There is a well-known phenomenon known as the Urban Heat Island (UHI) effect. Simply stated, cities are warmer than rural areas. You can see this on your nightly news weather forecast, when they tell you that the temperature is X in the city, and Y in some remote location outside the city. Invariably, X is greater than Y. Cities generate huge amounts of heat, from air conditioner exhausts, millions of cars going up and down the roads, factories and plants, buildings that absorb heat during the day and release it at night, and for that matter, millions of 35-degree-C human bodies. All this adds up and makes the cities as much as 3 degrees C warmer than they would otherwise be. So how does that effect the so-called global warming. Well, the UHI effect was well known even 150 years ago, when man first started wide-spread observations of temperature. And they did not want their records to be influenced by this "artificial" effect. So they placed their temperature observation stations outside of the cities so they would not be influenced by the UHI effect. However, in the last 150 years, most of these cities have increased in population and, more importantly, size, and have expanded so much that those old observation stations are now well within the city limits, and subject to the very UHI effect that they were trying to get away from. For example, 100 years ago, Fairfax County, Virginia was an almost completely rural, undeveloped area. Now it's a suburb of DC, with just as many people, cars, buildings, industry, etc, as any large city. So, if you have a temperature observation station in the middle of Fairfax County, and 100 years ago, the average annual temperature was, say 20 degrees C, and this year, the average temperature was 22 degrees C, then you can say that the temperature there went up by 2 degrees over the last 100 years. But how much of that 2 degrees was due to "global warming", and how much of it was due to the UHI?

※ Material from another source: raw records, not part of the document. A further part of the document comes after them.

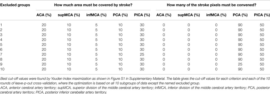Select the 'How many of the stroke pixels must be convened?' heading
Viewport: 270px width, 94px height.
211,5
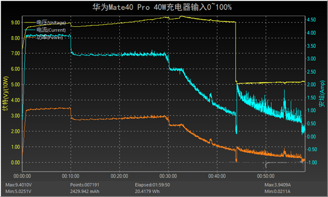
Task: Click the 2429.942 mAh capacity readout
Action: pos(85,192)
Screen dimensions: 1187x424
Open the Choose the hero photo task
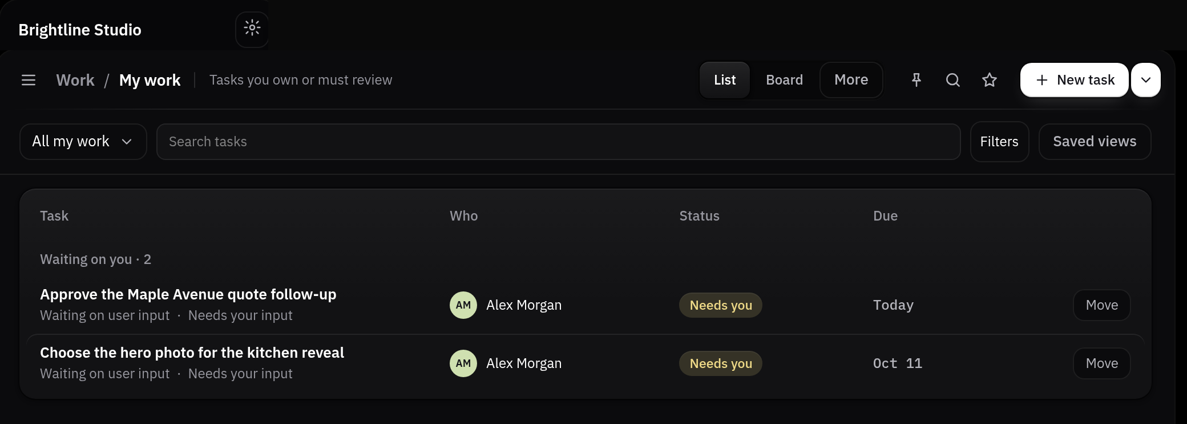192,353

One global warming (skeptic) researcher has undertaken the task of locating every temperature observation station in the US and investigating it for possible local environmental effects that would bias the readings of those stations. Of the hundreds he has investigated, about 1/4 of them have activity in their immeditate vicinities that are well known to increase local temperatures. One picture he posted on his website showed an observation station within 20 feet of a large apartment building. It was also within 10 feet of an asphalt parking lot (asphalt absorbs huge amounts of heat - if you don't believe it, try walking on it barefoot in the summer), not to mention all the cars parked there that are radiating away the heat they build up while operating. Less than 5 feet away from the station was a window-unit air conditioner, which anyone can tell you puts out lots of warm air. Another skeptic researcher has investigated the changes in painting of temperature observation stations over the years. You see, the instruments that record weather data must be shielded from direct sunlight, wind, rain, and other environmental factors that might affect their readings. So these instruments are contained in boxes. The boxes are painted white to reflect sunlight, to minimize the absorption of heat into the box. However, the specific type of paint has changed over the last 100 years. This researcher has confirmed that the paint used today is significantly less reflective than that used 100 years ago, meaning that the boxes are absorbing more heat now. How big a difference does that make in the "observed" temperature?

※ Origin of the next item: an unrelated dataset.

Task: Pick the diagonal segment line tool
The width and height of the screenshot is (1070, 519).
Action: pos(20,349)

The Arctic Climate Impact Assessment, an international project of the Arctic Council ( a high-level intergovernmental forum) and the International Arctic Science Committee (IASC), created for evaluating and synthesize knowledge on climate variability, climate change, and increased ultraviolet radiation and their consequences, have arrived to the conclusion that the world temperature is increasing in a way that may be considered alarming. Their measurements have been taken at points of the globe were no human or other interference can affect results, representing one of the most credible studies.